> 読解文:

==============================

「事件は病院で起きている」
ルワンダの街中を歩いていたら、この字が目の前に飛び込んできた。
2-4、やまもと、しーちゃん、はやと、と書かれた紺色のTシャツをルワンダ人が我が物顔で着ているのだ。
◯×◯×株式会社と書かれた中古のトラックを見かけることがあっても、まさか、高校のクラスTシャツをアフリカの地で拝めるとは思ってもみなかった。
日本でも、クラスTシャツを普段使いしている人は、お目にかかれない。
「事件は病院で起きている」、文化祭でお化け屋敷でもやったのだろう。
文化祭後のクラTは進路は、パジャマと相場が決まっている。
そして、最終的には、どこにも持ち出してもいないのに消えるという怪奇現象を起こす。
これが、たいていのクラTが歩む道である。
ところが、このどこぞの2年4組のTシャツは、アウトローな生涯を送っている。
生まれ育った国を飛び出し、アフリカまで来て、屈強なルワンダ人の肌を包んでいる。
この珍しい光景をカメラに収めようと写真を撮っていいかルワンダ人に尋ねると、金をよこせと言う。この字面を撮れるなら仕方ないかとも思ったが、法外な額を要求してくる。
さすがに、見知らぬ学校の2年4組のために、ルワンダビュッフェ1回分を犠牲にするのは惜しかった。
それはそうと、我が家のクラスTシャツはどうしているだろうか。
母に捜索願いを出せば、無事救出してくれるはずである。実家における母親の捜査力はFBIをも凌ぐのだ。
2、3日、家中探して見つからなかったモノでも、我が家の優秀な捜査官はものの15分で探し出す。高校3年分のクラスTシャツも簡単に見つけてくれるだろう。
1年生のときは、どこぞの2年4組と同じくお化け屋敷をした。
たしか、ピンク色のピエロ顔が描かれた黒いTシャツだった。意外と覚えている。
2年生のときは、ディッピンドッツとか言うつぶつぶのアイスを販売した。
こんな高いアイスが高校の文化祭で売れるのかよと思っていた。蓋を開けてみれば完売。
青いTシャツだった。
3年生のときは、何をしたのか本気で思い出せない。
受験勉強でそれどころじゃねえと、何も手伝わなかったからだろう。

==============================

> 保存済みの記録:
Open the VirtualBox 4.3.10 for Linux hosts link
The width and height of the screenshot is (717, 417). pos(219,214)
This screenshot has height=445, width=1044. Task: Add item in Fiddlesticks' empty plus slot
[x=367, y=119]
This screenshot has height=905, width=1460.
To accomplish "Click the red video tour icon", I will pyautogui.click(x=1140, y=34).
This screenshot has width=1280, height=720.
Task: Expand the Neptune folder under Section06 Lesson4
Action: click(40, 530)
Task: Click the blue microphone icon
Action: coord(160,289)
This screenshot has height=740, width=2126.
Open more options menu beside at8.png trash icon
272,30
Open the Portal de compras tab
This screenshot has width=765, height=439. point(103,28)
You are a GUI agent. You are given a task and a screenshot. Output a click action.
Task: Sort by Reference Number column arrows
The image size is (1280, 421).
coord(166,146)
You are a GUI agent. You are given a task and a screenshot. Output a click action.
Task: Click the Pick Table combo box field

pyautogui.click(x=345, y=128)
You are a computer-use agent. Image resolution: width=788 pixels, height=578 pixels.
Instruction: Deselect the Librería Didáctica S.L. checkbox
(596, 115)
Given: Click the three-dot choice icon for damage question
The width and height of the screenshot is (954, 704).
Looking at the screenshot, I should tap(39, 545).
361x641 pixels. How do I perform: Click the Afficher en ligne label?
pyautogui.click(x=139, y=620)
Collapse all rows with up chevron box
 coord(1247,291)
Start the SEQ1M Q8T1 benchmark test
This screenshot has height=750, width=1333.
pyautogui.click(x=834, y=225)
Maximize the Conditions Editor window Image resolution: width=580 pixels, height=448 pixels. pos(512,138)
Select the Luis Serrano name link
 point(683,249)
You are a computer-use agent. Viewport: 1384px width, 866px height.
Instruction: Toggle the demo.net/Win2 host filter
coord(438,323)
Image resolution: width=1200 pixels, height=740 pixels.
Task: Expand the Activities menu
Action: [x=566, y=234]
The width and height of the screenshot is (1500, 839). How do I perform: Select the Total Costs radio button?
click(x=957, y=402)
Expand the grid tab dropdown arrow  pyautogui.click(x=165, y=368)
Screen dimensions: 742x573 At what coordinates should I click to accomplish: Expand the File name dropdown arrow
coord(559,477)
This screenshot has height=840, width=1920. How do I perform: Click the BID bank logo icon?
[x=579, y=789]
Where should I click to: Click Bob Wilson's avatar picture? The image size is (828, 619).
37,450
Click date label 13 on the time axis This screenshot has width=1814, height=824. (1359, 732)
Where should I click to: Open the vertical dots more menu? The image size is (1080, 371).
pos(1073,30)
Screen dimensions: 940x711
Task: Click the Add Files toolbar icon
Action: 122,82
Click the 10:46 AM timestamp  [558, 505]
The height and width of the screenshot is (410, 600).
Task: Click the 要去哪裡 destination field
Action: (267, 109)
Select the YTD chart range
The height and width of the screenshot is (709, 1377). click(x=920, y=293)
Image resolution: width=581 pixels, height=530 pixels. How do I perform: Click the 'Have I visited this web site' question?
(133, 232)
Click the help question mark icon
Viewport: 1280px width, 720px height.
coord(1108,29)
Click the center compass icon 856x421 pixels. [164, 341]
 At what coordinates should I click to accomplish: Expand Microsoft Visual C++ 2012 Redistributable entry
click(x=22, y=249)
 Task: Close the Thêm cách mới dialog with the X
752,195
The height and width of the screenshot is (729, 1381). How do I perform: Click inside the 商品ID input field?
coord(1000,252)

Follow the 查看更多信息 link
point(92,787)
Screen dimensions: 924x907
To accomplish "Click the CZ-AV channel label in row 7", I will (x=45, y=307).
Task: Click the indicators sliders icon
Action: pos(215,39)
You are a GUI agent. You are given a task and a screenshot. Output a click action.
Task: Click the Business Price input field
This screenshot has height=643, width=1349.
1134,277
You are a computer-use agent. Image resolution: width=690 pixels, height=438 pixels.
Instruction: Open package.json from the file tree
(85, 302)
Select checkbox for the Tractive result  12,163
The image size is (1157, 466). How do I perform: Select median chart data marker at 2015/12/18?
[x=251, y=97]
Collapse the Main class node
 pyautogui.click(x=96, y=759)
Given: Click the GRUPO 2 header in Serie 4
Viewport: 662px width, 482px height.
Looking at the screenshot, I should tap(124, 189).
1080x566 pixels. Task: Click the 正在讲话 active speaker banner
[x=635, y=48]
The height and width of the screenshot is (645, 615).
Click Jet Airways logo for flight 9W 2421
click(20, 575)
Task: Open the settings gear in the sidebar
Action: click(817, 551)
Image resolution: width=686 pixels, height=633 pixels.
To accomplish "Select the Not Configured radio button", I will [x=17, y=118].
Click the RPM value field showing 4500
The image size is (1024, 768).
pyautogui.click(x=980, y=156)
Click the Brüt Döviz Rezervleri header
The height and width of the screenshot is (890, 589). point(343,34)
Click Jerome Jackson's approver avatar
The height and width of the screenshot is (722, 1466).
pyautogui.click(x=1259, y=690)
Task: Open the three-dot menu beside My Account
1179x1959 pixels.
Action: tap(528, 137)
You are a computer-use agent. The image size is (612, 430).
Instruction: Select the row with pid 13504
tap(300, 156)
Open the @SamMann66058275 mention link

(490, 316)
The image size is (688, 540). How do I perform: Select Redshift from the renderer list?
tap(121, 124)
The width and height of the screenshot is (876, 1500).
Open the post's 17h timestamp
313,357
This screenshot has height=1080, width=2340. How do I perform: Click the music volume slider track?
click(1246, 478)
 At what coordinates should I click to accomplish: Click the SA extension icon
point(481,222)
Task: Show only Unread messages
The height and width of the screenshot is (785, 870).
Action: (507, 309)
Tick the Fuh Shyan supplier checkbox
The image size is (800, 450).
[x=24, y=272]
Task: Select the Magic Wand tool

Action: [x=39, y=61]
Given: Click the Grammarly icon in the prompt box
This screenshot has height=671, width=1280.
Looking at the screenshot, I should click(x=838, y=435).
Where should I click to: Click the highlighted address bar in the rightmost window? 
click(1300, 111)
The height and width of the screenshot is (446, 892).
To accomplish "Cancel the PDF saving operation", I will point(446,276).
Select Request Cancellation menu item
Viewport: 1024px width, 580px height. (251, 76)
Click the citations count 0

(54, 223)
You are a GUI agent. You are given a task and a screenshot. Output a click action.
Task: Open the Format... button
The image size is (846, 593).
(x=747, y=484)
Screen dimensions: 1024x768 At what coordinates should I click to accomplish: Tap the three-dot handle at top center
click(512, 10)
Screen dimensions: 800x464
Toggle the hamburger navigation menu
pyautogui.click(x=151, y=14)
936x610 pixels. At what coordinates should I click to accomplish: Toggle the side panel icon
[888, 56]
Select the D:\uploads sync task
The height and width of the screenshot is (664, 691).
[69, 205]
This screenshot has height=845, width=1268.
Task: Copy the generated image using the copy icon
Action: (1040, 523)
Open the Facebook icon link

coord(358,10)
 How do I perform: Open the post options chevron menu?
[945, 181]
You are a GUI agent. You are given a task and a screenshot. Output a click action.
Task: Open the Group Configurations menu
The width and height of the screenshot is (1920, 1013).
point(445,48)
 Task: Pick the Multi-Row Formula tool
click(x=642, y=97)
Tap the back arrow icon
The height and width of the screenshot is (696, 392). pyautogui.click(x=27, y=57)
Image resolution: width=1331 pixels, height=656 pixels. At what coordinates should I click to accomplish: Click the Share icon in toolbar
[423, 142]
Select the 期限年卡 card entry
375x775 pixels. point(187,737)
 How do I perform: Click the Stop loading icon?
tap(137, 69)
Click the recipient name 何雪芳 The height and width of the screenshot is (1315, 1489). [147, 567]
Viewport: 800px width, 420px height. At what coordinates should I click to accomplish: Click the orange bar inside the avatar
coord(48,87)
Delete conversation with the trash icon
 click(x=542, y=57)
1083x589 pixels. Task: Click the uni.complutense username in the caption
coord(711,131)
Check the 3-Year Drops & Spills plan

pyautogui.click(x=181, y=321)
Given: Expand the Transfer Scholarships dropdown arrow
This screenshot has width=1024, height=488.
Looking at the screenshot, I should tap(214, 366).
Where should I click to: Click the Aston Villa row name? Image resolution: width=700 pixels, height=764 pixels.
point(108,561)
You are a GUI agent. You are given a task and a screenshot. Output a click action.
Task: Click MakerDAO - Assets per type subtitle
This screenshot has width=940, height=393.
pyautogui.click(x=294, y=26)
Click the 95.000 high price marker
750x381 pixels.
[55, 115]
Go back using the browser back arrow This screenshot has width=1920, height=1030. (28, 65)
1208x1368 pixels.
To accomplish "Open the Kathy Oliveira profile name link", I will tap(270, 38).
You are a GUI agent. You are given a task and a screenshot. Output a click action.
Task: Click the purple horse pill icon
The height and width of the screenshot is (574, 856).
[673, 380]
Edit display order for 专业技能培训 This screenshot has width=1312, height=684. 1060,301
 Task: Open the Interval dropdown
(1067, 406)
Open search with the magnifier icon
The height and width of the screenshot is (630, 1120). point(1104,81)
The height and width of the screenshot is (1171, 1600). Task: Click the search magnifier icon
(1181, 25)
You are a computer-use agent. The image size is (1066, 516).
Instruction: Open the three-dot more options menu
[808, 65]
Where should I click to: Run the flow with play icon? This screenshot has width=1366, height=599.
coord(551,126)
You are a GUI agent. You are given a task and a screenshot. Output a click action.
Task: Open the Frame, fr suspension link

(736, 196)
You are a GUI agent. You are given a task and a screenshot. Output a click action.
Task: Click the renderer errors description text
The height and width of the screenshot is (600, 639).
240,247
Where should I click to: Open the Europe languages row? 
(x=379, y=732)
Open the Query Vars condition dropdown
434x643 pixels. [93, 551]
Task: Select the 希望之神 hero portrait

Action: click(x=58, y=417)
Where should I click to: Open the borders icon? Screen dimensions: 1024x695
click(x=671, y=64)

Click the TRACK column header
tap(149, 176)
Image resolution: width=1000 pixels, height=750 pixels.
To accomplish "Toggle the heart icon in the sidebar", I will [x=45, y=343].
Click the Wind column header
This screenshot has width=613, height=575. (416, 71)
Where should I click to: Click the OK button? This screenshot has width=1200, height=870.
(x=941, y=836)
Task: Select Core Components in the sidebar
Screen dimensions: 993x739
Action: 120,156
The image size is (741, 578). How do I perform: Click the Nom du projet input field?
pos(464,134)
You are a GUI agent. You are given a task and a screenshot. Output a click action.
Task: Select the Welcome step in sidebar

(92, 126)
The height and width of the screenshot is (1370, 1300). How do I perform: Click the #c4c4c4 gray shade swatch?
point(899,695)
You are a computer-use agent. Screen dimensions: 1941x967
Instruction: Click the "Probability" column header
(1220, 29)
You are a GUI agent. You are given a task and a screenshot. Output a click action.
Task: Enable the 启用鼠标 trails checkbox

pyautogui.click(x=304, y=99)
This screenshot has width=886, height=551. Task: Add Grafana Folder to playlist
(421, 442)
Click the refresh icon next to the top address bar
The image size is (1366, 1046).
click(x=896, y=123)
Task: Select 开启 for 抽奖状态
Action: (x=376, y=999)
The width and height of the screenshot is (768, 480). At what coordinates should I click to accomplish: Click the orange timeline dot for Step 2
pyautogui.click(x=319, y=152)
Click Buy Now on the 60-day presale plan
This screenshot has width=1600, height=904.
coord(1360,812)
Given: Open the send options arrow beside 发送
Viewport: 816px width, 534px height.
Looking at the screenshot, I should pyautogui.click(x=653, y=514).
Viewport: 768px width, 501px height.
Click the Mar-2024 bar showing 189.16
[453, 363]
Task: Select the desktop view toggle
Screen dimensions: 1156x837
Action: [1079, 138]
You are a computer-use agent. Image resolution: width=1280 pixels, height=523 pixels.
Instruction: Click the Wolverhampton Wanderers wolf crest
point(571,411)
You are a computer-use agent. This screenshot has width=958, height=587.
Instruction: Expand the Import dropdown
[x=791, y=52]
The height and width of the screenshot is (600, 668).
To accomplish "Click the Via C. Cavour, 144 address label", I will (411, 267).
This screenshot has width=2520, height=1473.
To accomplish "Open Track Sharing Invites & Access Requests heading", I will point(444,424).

==============================

> 練習問題:
**a.** 次の(i)〜(iii)のそれぞれについて、クラスTシャツの文章の内容と合うかどうかを「はい」か「いいえ」で答えなさい。また、判断の決め手となる語句を文章から引用しなさい。
(i) 筆者は2年生の文化祭でお化け屋敷をした。
(ii) 写真を撮ってよいか尋ねると、ルワンダ人は金を要求した。
(iii) 筆者の2年生のときのクラスTシャツは青色だった。
**b.** クラスTシャツの文章で、筆者のクラスは2年生の文化祭で何を販売したか。
**c.** クラスTシャツの文章の最後の一文に続けて、その先を書きなさい。

> 解答:
**a.**
(i) いいえ。「1年生のときは、どこぞの2年4組と同じくお化け屋敷をした。」
(ii) はい。「写真を撮っていいかルワンダ人に尋ねると、金をよこせと言う。」
(iii) はい。「青いTシャツだった。」

**b.** ディッピンドッツとか言うつぶつぶのアイスを販売した。

**c.**
サッカーロシア代表をモチーフにした赤いTシャツだった。
具体的な出来事は思い出せないが、当時の自分が相当イタかったのは覚えている。
いたらまれない気持ちだけが思い出される。
「一生懸命働くだるいわ」みたいなのが、カッコいいと思ってた。
「学校行事なんかどうでもいいわ、部活一本でしょ」みたいなのが、イカしていると思っていた。
そんなイタイ高校生だった。どのクラスTシャツを見ても、イタイ自分が出現する。
あの当時、クラスTシャツはつくるのが当たり前だった。
クラスみんなで同じものを着ることで、クラスへの愛を表現するアイテムでしかなかった。
しかし、あれから数十年経つと、クラスTシャツは単に仲のよさアピールのアイテムではなく、記憶を呼び覚ますアイテムだと知ることになる。
閉じ込めておいたイタイ自分が勝手に立ち上がってくる。けれど同時に、楽しかったなという感情も連れてきてくれる。
わるい思い出も、いい思い出も、呼び覚ましてくれる。
クラスTシャツが、青春時代へとタイムスリップさせてくれる偉大なアイテムだったなんて、高校生のぼくは知らなかった。
そう考えると、アフリカにこのクラスTシャツを送った人物は、よっぽど記憶を消し去りたかったのか。
それとも大事にしていたからこそ、捨てられずクラスTシャツに第二の人生を歩ませたのか。
どちらにせよ、この寄付という行為に持ち主の葛藤を垣間見せられる。
その葛藤に、また青春を感じるのだ。
今後、ぼくは病院にいくたびに思い出すのだろう。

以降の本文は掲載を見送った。